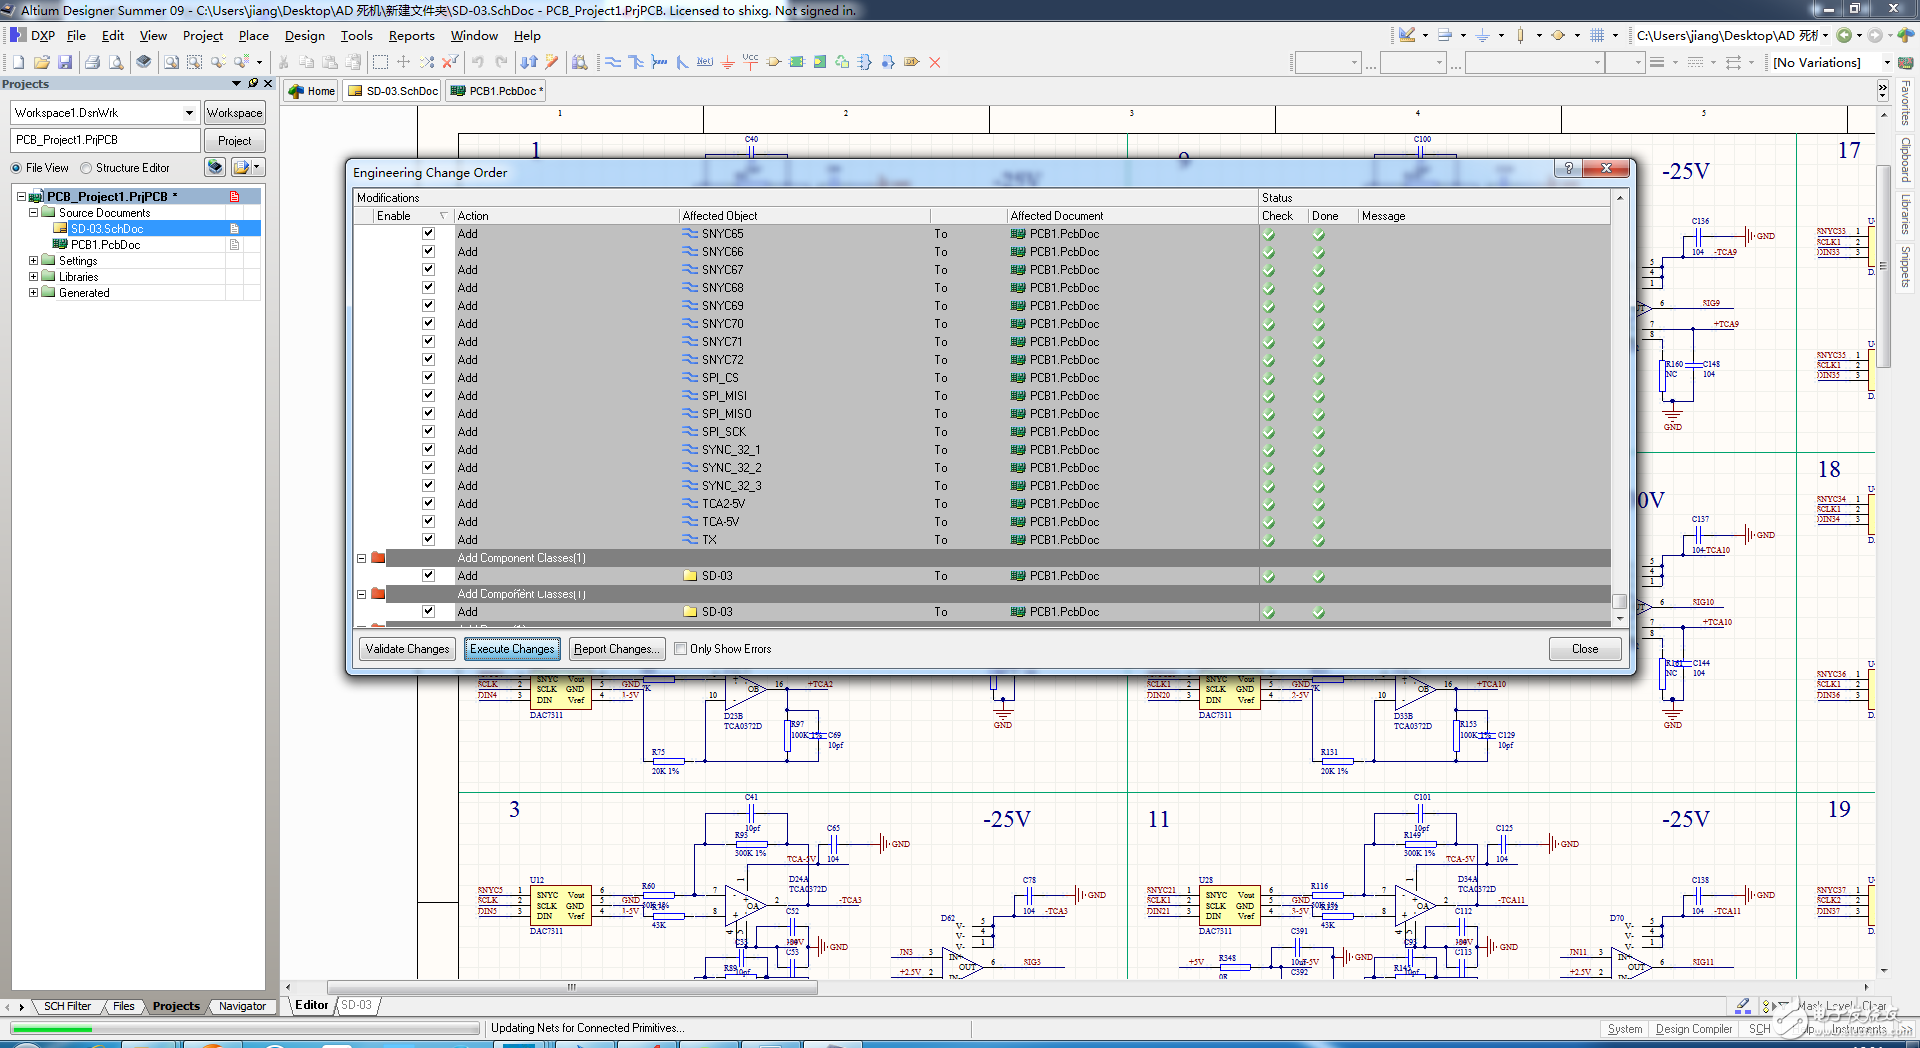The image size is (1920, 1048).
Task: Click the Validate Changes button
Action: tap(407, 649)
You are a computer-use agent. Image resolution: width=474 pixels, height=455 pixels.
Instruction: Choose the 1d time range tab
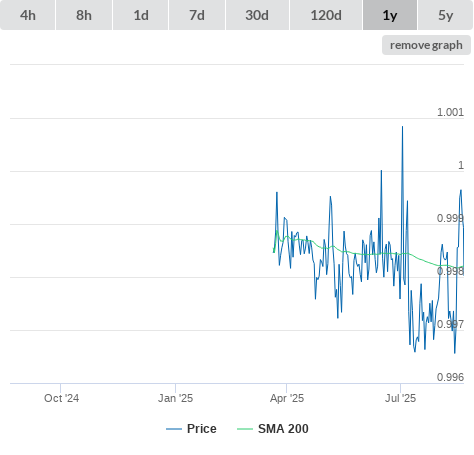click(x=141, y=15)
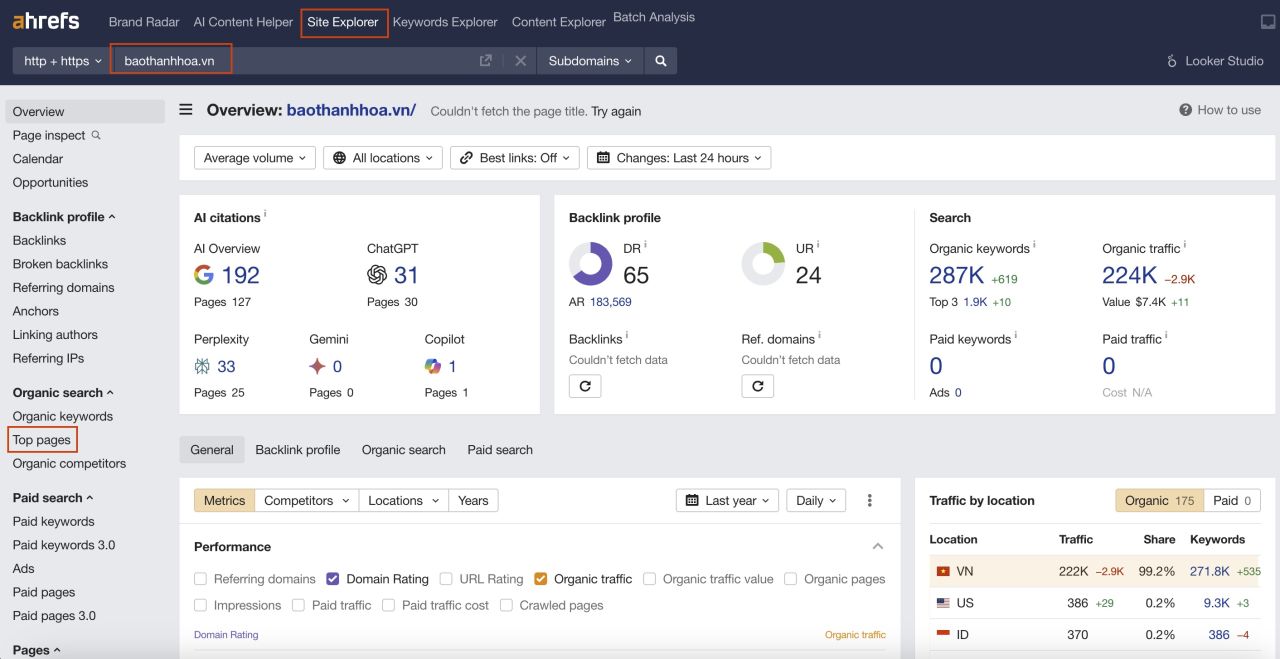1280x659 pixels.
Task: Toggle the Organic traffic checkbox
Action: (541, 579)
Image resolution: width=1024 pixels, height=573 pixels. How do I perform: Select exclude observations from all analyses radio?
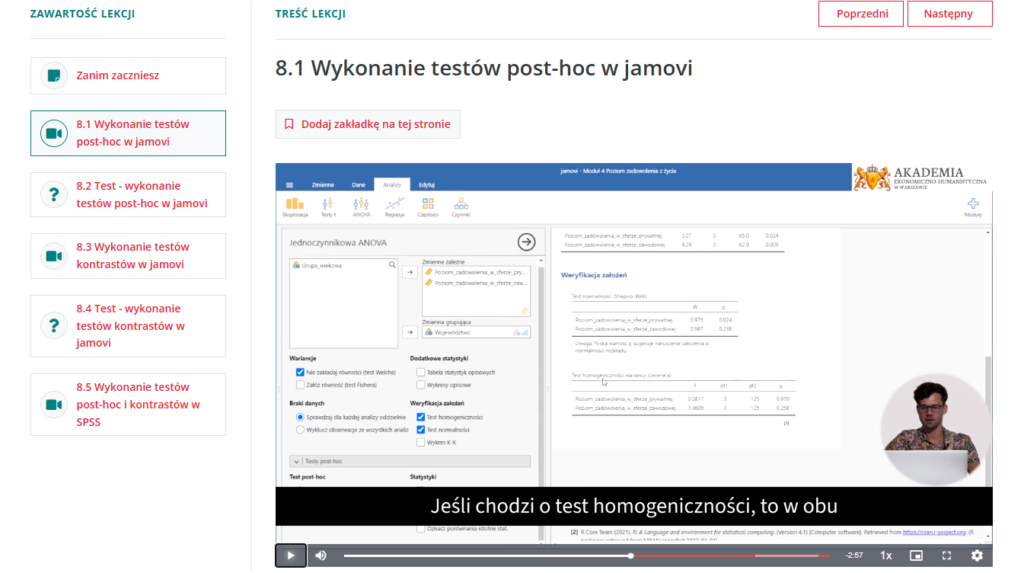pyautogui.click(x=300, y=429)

* Required action
Make an exact copy of the lines of the records from the line containing "Image resolution: width=1024" through the final line, both ends included, but not of the pictures.

* Expected output
Image resolution: width=1024 pixels, height=573 pixels. How do I perform: Select exclude observations from all analyses radio?
pyautogui.click(x=300, y=429)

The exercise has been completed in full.